▶ [Text to read]

——

Granite has a weighted average lease term of 6.7 years. This means that it has long-term visibility to the rents and cash flows that it will earn. Granite is very conservatively managed. It has one of the lowest debt ratios amongst its REIT peers. Likewise, Granite has been enjoying high-single-digit cash flow-per-unit growth for several years.
Granite stock yields 4% right now. Its payout ratio is below 70%. Granite has consistently grown its distribution for 12 consecutive years, and it has ample room to keep growing that income. A $6,666 investment in Granite stock would earn $22.14 monthly.
Canadian National Railway: A long-term winner for passive income
Canadian National Railway (TSX:CNR) has been operating for over 100 years. The railroad operates essential transportation lines across Canada and the United States. In many cases, it has a monopoly on several crucial stops in its network.
Railroads are critical infrastructure for the North American economy. As a result, they have persistently strong pricing power. While transportation stocks may take a hit from an impending recession, they have proven to be exceptional stocks for growth and income over long periods.

——

▶ [Dataset extract]
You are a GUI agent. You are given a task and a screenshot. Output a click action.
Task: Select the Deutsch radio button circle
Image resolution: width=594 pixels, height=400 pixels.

——

▶ [Stated problem 1] In the investing passage on Granite and Canadian National Railway, translate this sentence into Spanish: "Railroads are critical infrastructure for the North American economy."
▶ [Stated problem 2] Carry on the investing passage on Granite and Canadian National Railway, picking up after its final sentence.

▶ [Final result 1] Los ferrocarriles son una infraestructura crítica para la economía de América del Norte.

▶ [Final result 2]
CN only pays a 2% dividend today. However, it has increased its dividend by a 15% compounded annual growth rate for more than 20 years. Its earnings-payout ratio is only 40%.
It has an industry-leading balance sheet, so there is considerable room for its dividend to keep growing. A $6,6666 investment would earn $33.97 of quarterly passive income.
The Foolish takeaway
If you want dividend surety and sustainability, look for extremely high-quality businesses. Dividends tend to follow the success of a company. Companies that steadily grow their earnings and cash flows are a great bet for a growing, reliable streams of passive income.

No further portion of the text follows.